__Problem statement__.
From the piece on early-1990s children's television, quote verbatim the passage starting with "But as I just" and going on through "teeth everyday. Subtle.".

__Source passage__.
______
But as I just pointed out, the early 90's had kid's shows that only kids seem to like, but parents couldn't stand it. A few examples were the following:
The Adventures of Timmy the Tooth was released in the early 90's in direct video. It was about a tooth named Timmy and his toothbrush companion named Brushbrush going through exciting adventures through the power of imagination. Timmy and the rest of his friends had to prevent themselves from being bombarded by the evil Cavity Goon or by the Gingivitis Gang. So yeah, it's basically a lesson about using your imagination and brushing your teeth everyday. Subtle.
The Big Comfy Couch was released in 1992. It was a Canadian children's program about a clown named Loonette and her doll named Molly. They spent the majority of their time in their big comfy couch using their imaginations, reading stories, making messes, and digging through the couch to find games to play. There were segments such as the dust bunnies that lived under the couch that only Molly knows or whenever they would go outside and speak with their neighbor and grandmother Granny Garbanzo. I've seen it on and off as a kid, but looking back at it now, it's a bit underwhelming, boring, and the lessons are just too subtle. Sometimes I wondered if I missed something.
But the granddaddy of all crappy pre-school shows was Barney and Friends. I'm sure I don't even need to discuss what it's about. You all know about it. But still, nonetheless, many people still call it to this day the worst preschool show ever. TV Guide ranked Barney and Friends #50 in their Top 50 Worst TV Shows of All Time. Yup, it's that bad.
Why did this happen though? What was the major cause of this? Well, there has been many hypothesis to this, but mostly two topics are brought up. One of them was the cancellation of Pee-wee's Playhouse. At the time, it was not only the most popular kid's shows of the 80's, but one of the most popular Saturday morning programs of all time. The show had everything that could satisfy kids and adults; memorable characters, both human and puppet, creative imagination, life lessons that were told in a way that was neither preachy or pretentious, as well as subtle adult humorous jokes for the grown-ups. After the show went off the air, almost no one could top the charm or the creativity that Pee-wee's Playhouse provided. So they decided to play it safe. During the early 90's, despite Paul Reubens' "incident", no one could deny that Pee-wee's Playhouse was not only one of the best kid's shows of all time, but even some people called it "the last great Saturday morning program". That last statement is kinda up for debate, but you get the idea.
______
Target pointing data
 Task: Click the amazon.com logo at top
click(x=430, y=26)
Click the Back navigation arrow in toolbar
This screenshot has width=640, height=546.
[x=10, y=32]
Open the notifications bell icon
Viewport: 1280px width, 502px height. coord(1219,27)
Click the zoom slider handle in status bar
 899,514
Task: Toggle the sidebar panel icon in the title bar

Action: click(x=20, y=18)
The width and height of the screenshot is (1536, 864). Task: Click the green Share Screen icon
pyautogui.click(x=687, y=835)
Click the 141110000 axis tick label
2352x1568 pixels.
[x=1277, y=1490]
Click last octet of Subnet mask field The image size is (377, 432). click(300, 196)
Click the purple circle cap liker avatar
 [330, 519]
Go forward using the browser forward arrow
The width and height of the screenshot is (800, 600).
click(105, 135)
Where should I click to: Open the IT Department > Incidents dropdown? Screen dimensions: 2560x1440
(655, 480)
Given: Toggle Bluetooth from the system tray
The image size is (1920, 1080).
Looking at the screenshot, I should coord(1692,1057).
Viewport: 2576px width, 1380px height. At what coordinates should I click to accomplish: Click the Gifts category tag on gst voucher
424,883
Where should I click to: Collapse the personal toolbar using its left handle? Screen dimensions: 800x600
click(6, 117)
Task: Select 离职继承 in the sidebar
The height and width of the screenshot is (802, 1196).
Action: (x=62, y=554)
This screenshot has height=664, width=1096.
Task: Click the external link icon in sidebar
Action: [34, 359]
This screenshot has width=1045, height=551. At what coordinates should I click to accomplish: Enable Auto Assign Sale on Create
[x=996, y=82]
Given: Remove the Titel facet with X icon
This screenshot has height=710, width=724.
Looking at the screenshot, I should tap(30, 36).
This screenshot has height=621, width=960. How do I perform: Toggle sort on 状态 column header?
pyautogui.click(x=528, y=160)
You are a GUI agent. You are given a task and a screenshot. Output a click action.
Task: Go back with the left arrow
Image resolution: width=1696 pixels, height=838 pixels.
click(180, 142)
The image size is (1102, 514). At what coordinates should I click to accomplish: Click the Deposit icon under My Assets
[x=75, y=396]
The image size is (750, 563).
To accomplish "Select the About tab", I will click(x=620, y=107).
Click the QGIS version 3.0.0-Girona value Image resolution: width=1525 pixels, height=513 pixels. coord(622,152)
______
__Right answer__.
But as I just pointed out, the early 90's had kid's shows that only kids seem to like, but parents couldn't stand it. A few examples were the following:
The Adventures of Timmy the Tooth was released in the early 90's in direct video. It was about a tooth named Timmy and his toothbrush companion named Brushbrush going through exciting adventures through the power of imagination. Timmy and the rest of his friends had to prevent themselves from being bombarded by the evil Cavity Goon or by the Gingivitis Gang. So yeah, it's basically a lesson about using your imagination and brushing your teeth everyday. Subtle.